[Entries excerpted from a collection]
+ + + +

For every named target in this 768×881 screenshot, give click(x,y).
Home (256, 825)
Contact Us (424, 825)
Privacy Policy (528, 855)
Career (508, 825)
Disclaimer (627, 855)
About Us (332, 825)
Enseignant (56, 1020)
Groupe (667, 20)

+ + + +

*Do this*
Please repeat every line of the entries above word for word.

*Solution*
For every named target in this 768×881 screenshot, give click(x,y).
Home (256, 825)
Contact Us (424, 825)
Privacy Policy (528, 855)
Career (508, 825)
Disclaimer (627, 855)
About Us (332, 825)
Enseignant (56, 1020)
Groupe (667, 20)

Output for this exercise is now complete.